Ph.D. - Chemistry (http://www.chm.ulaval.ca), Université Laval (http://www.ulaval.ca/)


ADVISORS:

Daniel Côté (http://dcclab.ca)

Paul De Koninck (http://www.greenspine.ca)


RESEARCH INTERESTS:

Fluorescence lifetime imaging (FLIM)

Stimulated emission depletion (STED)


Research Summary

Fluorescence lifetime imaging (FLIM) of protein interactions in the synapses of hippocampal neurons and development of a high-resolution microscope based on Stimulated emission depletion (STED) in order to do ultrastructural localization of these interactions.

Each neuron in the brain forms thousands of excitatory synapses onto tiny, micron-sized spines that contain an extremely high density of signaling proteins, just apposed to the pre-synaptic neurotransmitter release site. CaMKII, a calcium/calmodulin-dependent kinase, is one of the most abundant proteins of the post-synaptic density. We are studying the dynamic interactions between CaMKII and glutamate receptors, such as the NMDA receptor, as well as other proteins present in spines, as mounting evidence suggests that those interactions play an essential role in forms of synaptic plasticity involved in learning and memory. By tagging proteins of interest with fluorescent proteins and expressing them in neurons by gene transfer, we can use Förster Resonance Energy Transfer (FRET) to reveal interacting partners. To quantify FRET in neurons, we are imaging the fluorescence lifetime (FLIM) of the donor fluorophore.

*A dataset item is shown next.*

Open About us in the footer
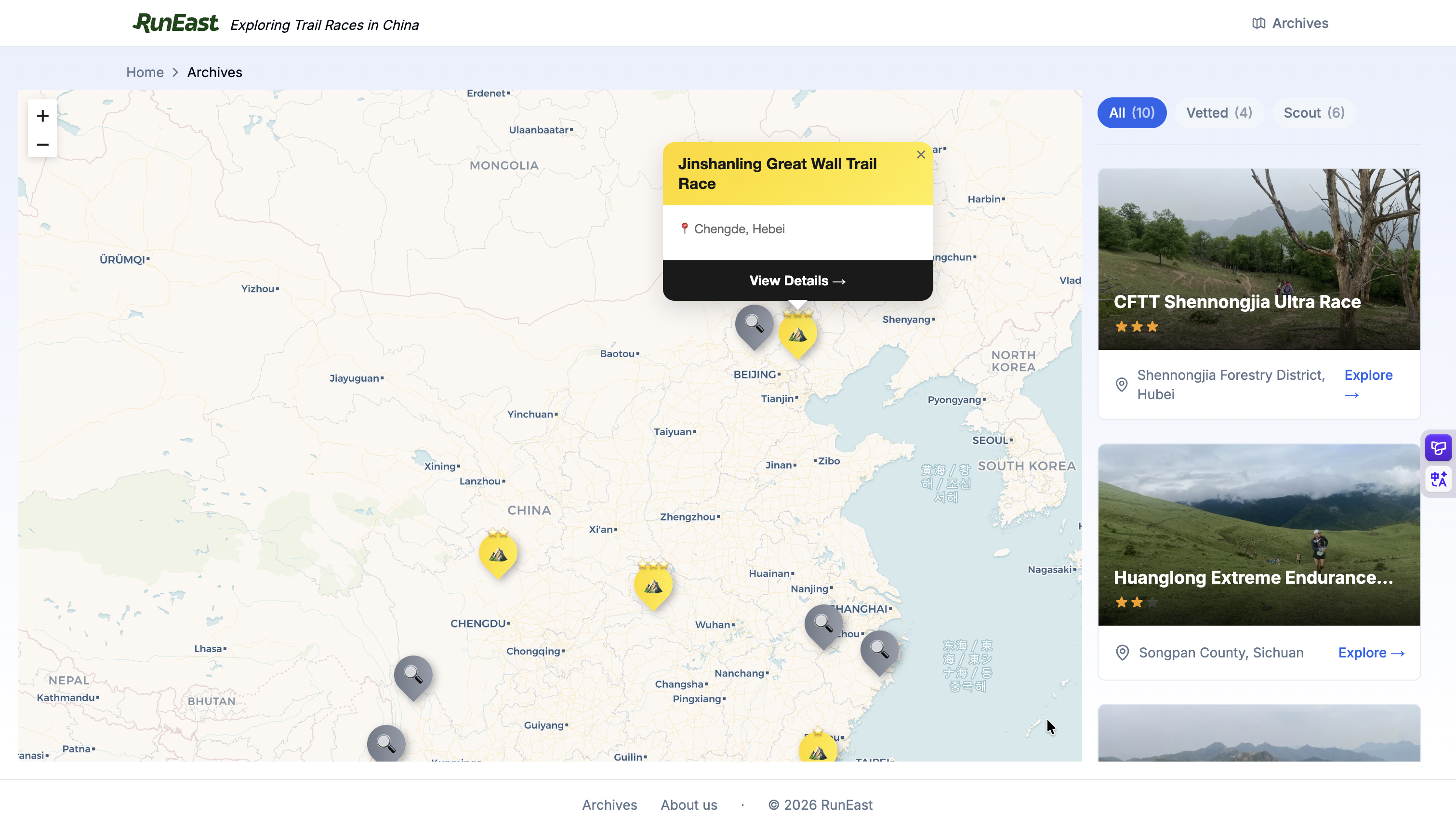Screen dimensions: 1456x830 click(688, 805)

For example, by using neurons co-transfected with a mCherry-tagged CaMKII along with a GFP-tagged NMDA receptor (subunit NR1), we find that the lifetime of GFP is reduced, following glutamate stimulation, revealing an interaction between the NMDA receptor and CaMKII. However, the spatial resolution of optical microscopy is limited to approximately 200 nm, which is clearly insufficient for studying nanometer range interactions within the micron-sized spines. By incorporating into our custom-built FLIM microscope a new technique, Stimulated Emission Depletion (STED), which can improve the optical resolution of fluorescence microscopy to the 20-70 nm domain, we will be able to perform ultrastructural localization of the studied protein-protein interactions in living cells.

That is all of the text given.